• Exercise requirements
Please gather every line in the entries below that contains the string "width", matching its case exactly.

+++ Dataset records +++

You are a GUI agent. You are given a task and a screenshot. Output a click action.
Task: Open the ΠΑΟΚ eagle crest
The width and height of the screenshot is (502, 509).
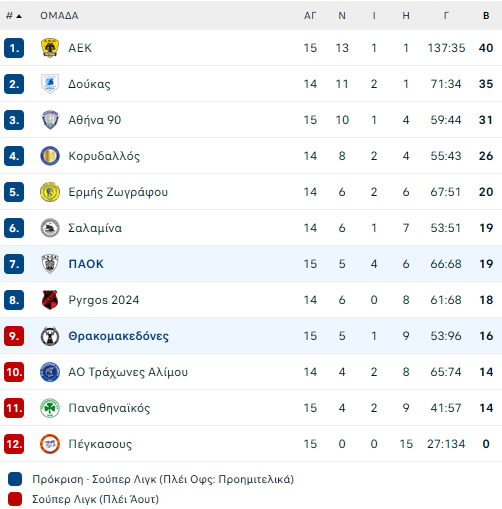50,264
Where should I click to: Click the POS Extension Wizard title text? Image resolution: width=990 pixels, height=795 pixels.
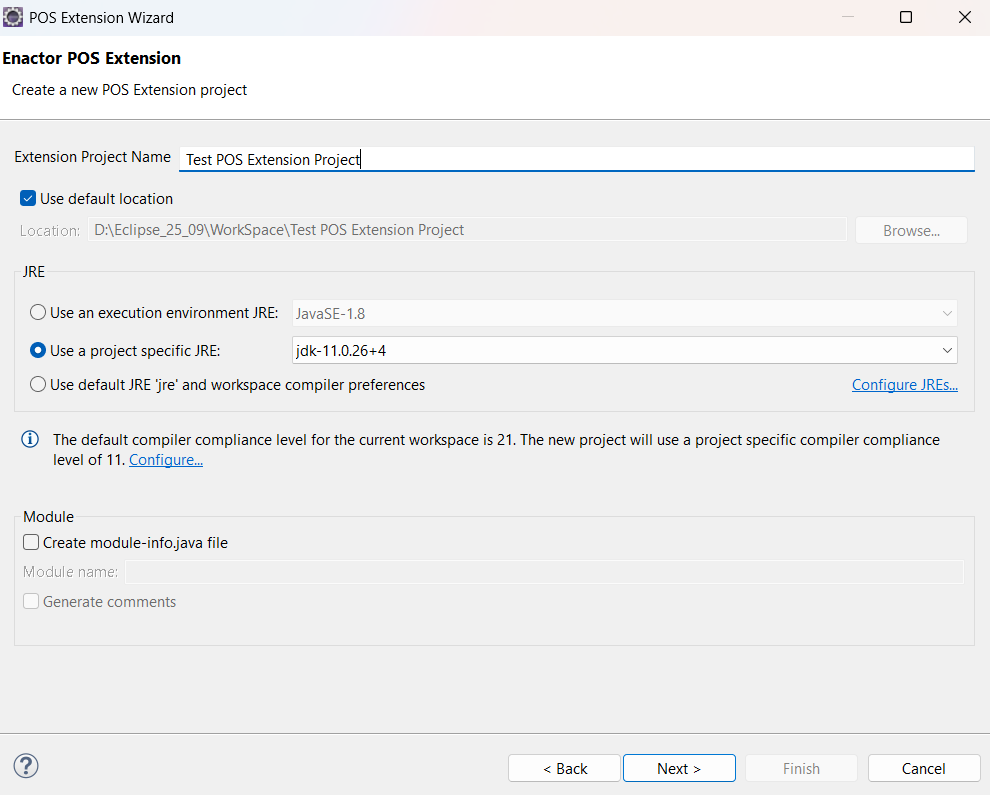(101, 18)
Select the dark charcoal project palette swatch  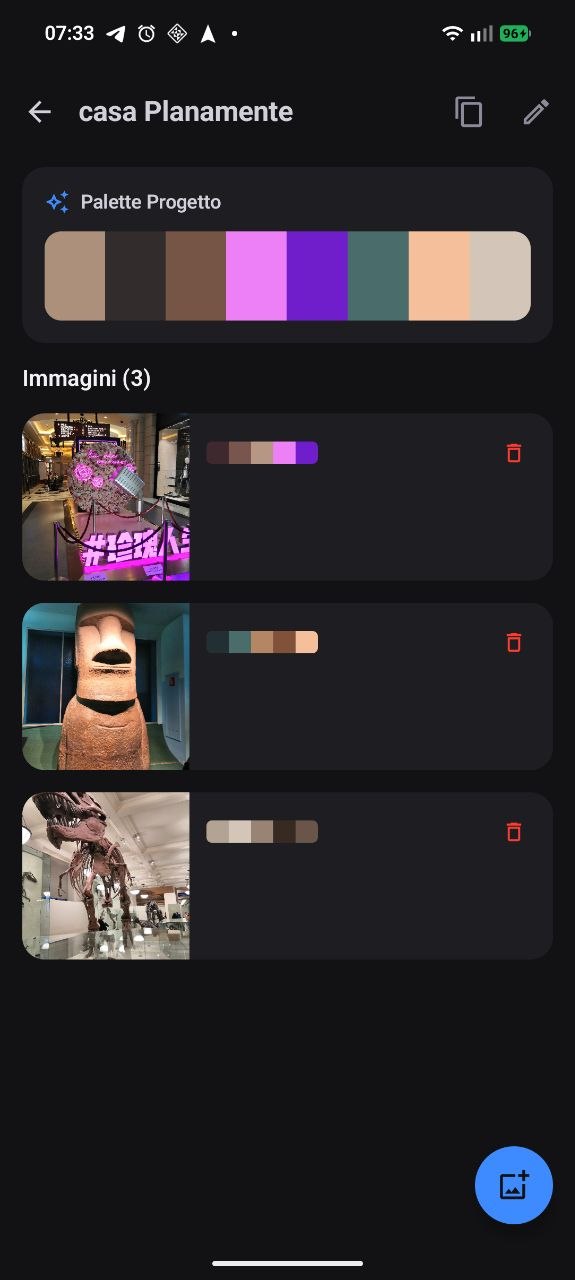(136, 276)
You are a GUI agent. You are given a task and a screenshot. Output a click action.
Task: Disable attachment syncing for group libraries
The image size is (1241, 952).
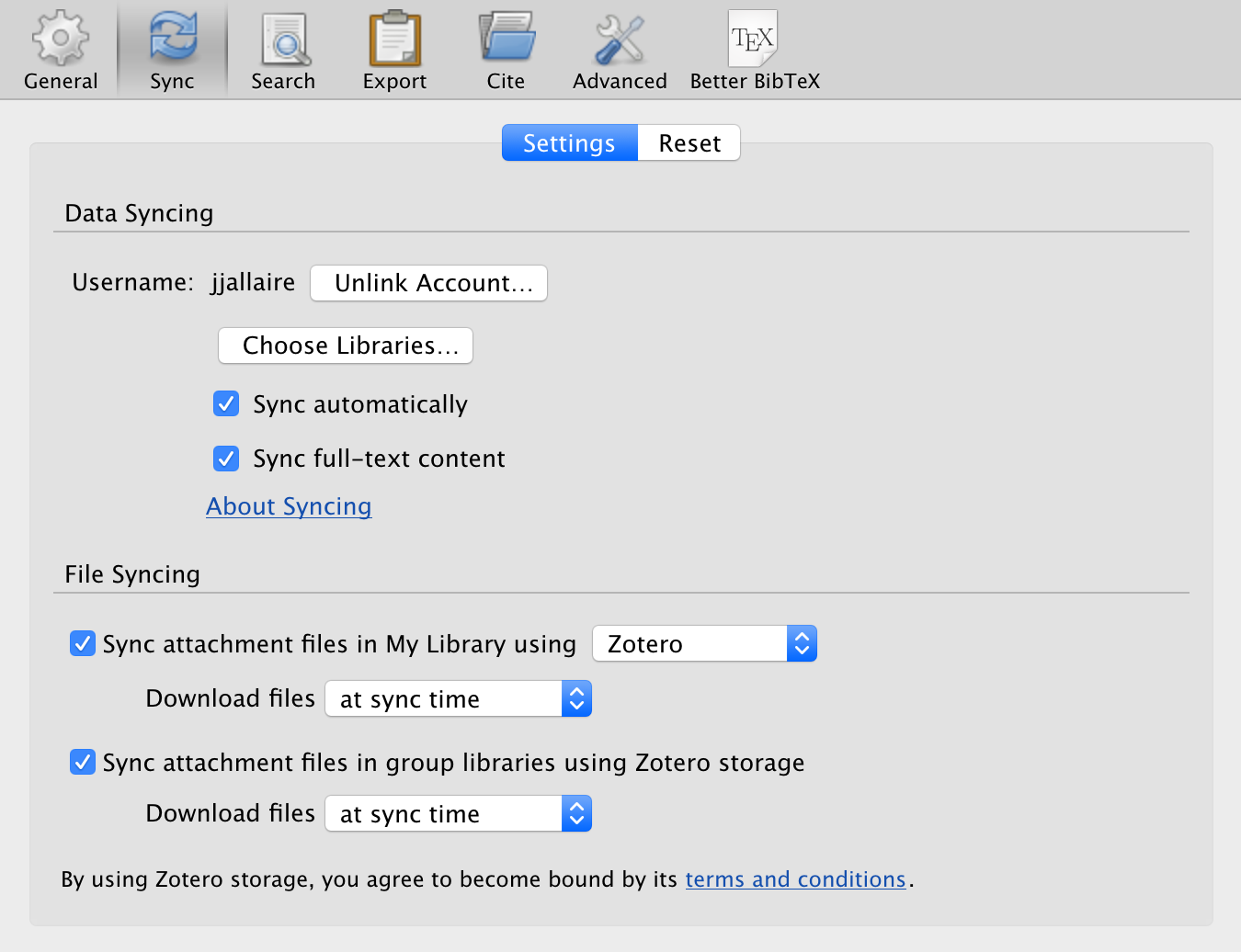tap(82, 762)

+++

• In response
The width and height of the screenshot is (502, 509).
Where should I click to: Click the POS Extension Wizard title text? Image resolution: width=990 pixels, height=795 pixels.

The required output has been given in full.